● SET EXERCISE 1:
From the passage on the Equator Prize, list every area of leadership for which this year's recipients were chosen.
● SET EXERCISE 2:
Please reproduce the entries below word for word, from the very start of the entries through the line that contains "coord(109,256)", with both ends included.

● PASSAGE SHOWN:
———

As local and indigenous groups across the world chart a path towards sustainable development, the Equator Prize showcases their efforts by honouring them on an international stage.
From a record 847 nominations across 127 countries, the Equator Prize recipients this year were chosen for their leadership in the protection, restoration, and sustainable management of forests; securing rights to communal lands, territories, and natural resources; community-based adaptation to climate change; and activism for environmental justice.
Each of the 22 winners represents outstanding community and indigenous initiatives that are advancing nature-based solutions for climate change and local sustainable development.
For four of the prize-winners their work has been supported by the Small Grants Programme (SGP). Funded by the Global Environment Facility and implemented by the United Nations Development Programme, the SGP provides financial and technical support to projects that conserve the global environment while enhancing people's well-being and livelihoods.
Helping organisations flourish, SGP support shows how targeted community action can maintain the fine balance between human needs and environmental imperatives.
The SGP team is proud to have supported these prize winners, and appreciates that the Equator Prize is a prestigious acknowledgement of years of hard work.
And the SGP team is gratified to have been able to be there along the way - providing direct small grants to these winners and serving a singular function to help catalyse action on the ground.

———

● Some entries:
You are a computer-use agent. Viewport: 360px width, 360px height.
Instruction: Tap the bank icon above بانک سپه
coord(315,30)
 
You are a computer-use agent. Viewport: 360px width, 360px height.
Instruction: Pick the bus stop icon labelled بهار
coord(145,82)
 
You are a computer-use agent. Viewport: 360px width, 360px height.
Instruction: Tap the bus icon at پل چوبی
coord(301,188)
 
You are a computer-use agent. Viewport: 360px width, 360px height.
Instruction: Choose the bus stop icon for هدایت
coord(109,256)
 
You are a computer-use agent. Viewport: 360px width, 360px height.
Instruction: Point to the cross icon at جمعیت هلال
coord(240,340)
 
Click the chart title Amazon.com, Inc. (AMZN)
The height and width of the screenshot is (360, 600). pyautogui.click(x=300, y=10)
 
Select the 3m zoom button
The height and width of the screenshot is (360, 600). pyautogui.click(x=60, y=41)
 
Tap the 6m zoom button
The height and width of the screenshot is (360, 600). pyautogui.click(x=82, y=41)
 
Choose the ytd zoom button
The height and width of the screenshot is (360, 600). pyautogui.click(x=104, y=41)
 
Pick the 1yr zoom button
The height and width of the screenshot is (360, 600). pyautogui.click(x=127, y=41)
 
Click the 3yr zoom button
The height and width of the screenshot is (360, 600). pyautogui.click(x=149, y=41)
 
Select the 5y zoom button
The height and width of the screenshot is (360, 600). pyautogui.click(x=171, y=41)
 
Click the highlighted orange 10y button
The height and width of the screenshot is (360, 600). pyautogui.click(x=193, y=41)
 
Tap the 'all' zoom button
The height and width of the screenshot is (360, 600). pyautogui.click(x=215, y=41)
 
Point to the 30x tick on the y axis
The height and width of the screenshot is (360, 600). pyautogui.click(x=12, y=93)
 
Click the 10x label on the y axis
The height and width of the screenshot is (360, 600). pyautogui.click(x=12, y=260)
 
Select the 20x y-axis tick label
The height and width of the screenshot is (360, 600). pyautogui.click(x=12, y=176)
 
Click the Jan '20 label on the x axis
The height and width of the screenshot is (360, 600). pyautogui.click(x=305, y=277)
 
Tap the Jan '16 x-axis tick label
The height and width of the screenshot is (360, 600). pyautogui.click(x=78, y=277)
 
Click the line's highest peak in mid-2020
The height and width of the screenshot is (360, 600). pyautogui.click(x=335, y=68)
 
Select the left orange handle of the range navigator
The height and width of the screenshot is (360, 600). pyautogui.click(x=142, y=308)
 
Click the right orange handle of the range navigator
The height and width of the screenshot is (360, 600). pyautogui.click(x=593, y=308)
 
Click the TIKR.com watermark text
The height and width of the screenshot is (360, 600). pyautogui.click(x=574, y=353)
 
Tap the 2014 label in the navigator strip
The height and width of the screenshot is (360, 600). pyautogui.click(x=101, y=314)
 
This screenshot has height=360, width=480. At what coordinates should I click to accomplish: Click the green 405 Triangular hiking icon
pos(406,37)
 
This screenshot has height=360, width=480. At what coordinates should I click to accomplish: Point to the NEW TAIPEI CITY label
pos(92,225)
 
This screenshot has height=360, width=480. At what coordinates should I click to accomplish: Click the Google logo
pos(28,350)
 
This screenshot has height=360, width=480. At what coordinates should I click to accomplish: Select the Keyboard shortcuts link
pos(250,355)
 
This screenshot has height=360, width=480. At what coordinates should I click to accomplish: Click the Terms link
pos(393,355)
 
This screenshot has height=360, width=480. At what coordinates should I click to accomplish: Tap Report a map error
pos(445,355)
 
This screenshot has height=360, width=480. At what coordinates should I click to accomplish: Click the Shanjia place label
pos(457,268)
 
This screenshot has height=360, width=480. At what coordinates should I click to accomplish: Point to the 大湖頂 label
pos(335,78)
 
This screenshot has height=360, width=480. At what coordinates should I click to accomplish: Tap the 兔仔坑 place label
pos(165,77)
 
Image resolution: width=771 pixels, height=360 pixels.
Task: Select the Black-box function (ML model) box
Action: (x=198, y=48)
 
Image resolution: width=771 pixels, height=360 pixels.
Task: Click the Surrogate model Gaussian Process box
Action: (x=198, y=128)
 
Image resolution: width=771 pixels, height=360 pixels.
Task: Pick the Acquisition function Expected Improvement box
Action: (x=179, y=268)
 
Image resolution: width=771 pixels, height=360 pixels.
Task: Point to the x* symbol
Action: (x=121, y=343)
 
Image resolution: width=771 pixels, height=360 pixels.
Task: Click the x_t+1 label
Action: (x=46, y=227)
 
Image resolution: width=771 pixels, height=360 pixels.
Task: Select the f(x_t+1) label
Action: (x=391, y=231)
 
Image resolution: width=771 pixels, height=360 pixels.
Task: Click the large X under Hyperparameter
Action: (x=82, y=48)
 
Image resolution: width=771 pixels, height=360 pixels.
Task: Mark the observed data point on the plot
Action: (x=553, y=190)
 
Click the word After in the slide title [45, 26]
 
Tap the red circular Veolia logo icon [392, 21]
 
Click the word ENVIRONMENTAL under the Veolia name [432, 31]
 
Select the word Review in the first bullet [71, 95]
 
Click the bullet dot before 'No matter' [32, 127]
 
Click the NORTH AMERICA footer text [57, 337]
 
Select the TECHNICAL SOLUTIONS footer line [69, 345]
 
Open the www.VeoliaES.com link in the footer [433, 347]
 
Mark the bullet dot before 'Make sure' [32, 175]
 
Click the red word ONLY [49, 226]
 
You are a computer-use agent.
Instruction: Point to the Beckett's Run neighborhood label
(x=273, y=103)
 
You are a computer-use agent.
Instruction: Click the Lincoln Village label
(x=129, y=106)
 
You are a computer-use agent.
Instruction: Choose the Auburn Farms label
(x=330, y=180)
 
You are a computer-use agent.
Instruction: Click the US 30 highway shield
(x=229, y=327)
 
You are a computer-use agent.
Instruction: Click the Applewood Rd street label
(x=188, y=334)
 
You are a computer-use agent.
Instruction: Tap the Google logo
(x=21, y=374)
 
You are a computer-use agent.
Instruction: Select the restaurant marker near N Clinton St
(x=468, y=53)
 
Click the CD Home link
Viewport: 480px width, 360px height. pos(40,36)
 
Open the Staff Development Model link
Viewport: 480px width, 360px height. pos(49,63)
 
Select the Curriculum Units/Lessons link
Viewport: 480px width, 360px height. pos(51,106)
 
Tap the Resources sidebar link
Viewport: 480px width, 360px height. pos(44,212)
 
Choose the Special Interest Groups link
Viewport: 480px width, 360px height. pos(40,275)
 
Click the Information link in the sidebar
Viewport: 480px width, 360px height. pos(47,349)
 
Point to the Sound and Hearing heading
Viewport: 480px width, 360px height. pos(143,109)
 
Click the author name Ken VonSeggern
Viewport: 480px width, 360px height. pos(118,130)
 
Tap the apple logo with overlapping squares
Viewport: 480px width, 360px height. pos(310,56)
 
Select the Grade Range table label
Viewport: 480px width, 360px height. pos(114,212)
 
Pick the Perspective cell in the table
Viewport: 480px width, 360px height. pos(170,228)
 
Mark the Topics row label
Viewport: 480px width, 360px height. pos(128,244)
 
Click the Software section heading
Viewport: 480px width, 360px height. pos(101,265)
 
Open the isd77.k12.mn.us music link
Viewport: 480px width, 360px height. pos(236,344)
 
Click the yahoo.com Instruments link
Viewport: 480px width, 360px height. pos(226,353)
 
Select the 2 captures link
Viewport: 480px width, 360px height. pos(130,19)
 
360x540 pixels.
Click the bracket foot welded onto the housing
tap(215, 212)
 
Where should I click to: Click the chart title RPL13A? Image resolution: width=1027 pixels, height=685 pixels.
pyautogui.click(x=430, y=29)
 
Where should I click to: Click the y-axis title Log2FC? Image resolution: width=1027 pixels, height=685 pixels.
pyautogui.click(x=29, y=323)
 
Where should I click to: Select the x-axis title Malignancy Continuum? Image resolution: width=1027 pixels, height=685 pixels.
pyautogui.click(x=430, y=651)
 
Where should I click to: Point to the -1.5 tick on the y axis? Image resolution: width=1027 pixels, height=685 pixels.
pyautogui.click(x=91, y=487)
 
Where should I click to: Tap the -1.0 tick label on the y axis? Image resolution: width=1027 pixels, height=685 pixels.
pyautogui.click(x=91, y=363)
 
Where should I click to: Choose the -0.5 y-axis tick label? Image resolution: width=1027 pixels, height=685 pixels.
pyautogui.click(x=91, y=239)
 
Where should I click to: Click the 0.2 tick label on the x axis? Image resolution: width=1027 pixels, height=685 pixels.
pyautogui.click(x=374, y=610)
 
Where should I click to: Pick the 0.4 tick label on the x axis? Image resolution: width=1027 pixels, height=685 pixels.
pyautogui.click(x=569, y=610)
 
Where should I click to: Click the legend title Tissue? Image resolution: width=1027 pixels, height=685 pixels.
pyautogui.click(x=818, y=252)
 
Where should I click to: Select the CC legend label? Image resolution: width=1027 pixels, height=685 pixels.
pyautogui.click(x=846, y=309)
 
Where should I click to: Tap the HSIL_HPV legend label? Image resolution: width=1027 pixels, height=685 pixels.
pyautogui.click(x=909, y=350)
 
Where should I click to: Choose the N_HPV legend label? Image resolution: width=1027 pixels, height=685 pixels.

———

● EXERCISE RESPONSE 1:
- the protection, restoration, and sustainable management of forests
- securing rights to communal lands, territories, and natural resources
- community-based adaptation to climate change
- activism for environmental justice

● EXERCISE RESPONSE 2:
You are a computer-use agent. Viewport: 360px width, 360px height.
Instruction: Tap the bank icon above بانک سپه
coord(315,30)
 
You are a computer-use agent. Viewport: 360px width, 360px height.
Instruction: Pick the bus stop icon labelled بهار
coord(145,82)
 
You are a computer-use agent. Viewport: 360px width, 360px height.
Instruction: Tap the bus icon at پل چوبی
coord(301,188)
 
You are a computer-use agent. Viewport: 360px width, 360px height.
Instruction: Choose the bus stop icon for هدایت
coord(109,256)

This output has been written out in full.